The process of inter-node message transfers presented in 3.2.3 with host-staging includes an optimization for small buffer sizes to only send one message. Small messages with a size up to 512 bytes (header + buffer size) will consist of the actual application data/buffer appended at the end of the message. This helps optimize the performance of small messages where even negligible overheads are noticeable. However, when hetero_objects are used, this introduces an extra copy. As explained before, requesting access to the underlying data of a hetero_object will implicitly copy the data to the host in a buffer maintained by the framework. To append the data at the end of the message header, PREMA needed to copy the data from the framework’s location to the message header.

A new method is introduced in the hetero_object API that allows the user to request a copy of its underlying data to a designated memory region at the host. PREMA utilizes this feature to request from the framework to directly transfer the device data at the end of the message header buffer. This change slightly improves the communication critical path and attains up to 5% lower latency for smaller messages (Fig. 10; PREMA-TF-2).

Another operation introduced to further increase the performance of inter-device communication over the network is the put operation. As mentioned earlier, the put operation allows PREMA to utilize the existing memory of heterogeneous objects that is also page-locked. By leveraging these optimizations, the put operation outperforms all previous optimizations that use the tasking framework since the transfer from the host to the device is much faster on the receiver side. Fig. 10(PREMA-TF-Put) shows its performance reaching and overcoming the one of the PREMA+CUDA implementation for messages larger than 64 bytes and even the MPI+CUDA for messages larger than 8KB achieving up to 20% better performance for messages of 8MB.

The optimizations presented so far target the generic implementation of heterogeneity on top of PREMA, where the communication library/hardware is not heterogeneity-aware. However, as mentioned in detail in 3.2.3, PREMA can leverage the capabilities of hardware/libraries that have been integrated with support for direct device-to-device communication. Following the previously presented procedure, the latencies observed for heterogeneity-aware hardware can be significantly mitigated. Fig. 11 shows the performance of the optimized version of each operation and the MPI+CUDA when direct-to-device communication is possible. The attained performance, in this case, is up to 100% better than the host-staging case for small messages and up to 200% for large messages, as shown in Fig. 12.
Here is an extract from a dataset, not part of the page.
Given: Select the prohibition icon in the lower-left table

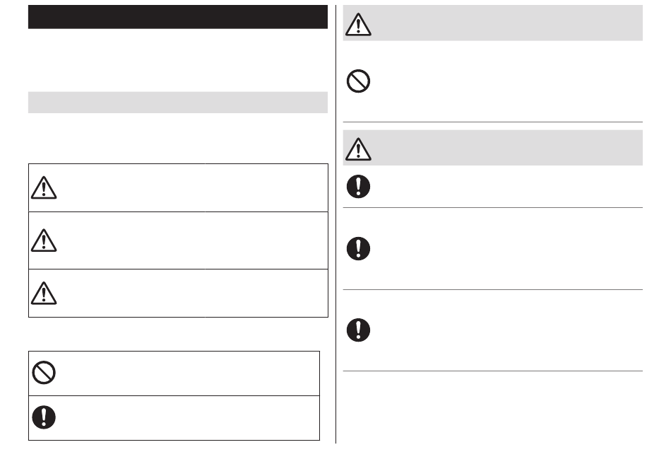Looking at the screenshot, I should 44,372.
Overall, all three operations introduced in PREMA to handle heterogeneity, including the transfer of CUDA buffers, hetero_objects, and the remote put operation, significantly simplify application development, saving hundreds of lines of boilerplate code while maintaining reasonable overhead (10-15%) compared to MPI+CUDA regarding latency and bandwidth. Moreover, it is interesting to notice that some of these operations, like the put operation, outperform MPI+CUDA (by up to 20%) for large messages (Fig. 10, 11) by implicitly leveraging from the page-locked memory of hetero_objects. Page-locked memory forces the operating system to lock a virtual memory address to a specific physical address, allowing CUDA GPUs to use DMA and significantly improve the throughput of read and write operations.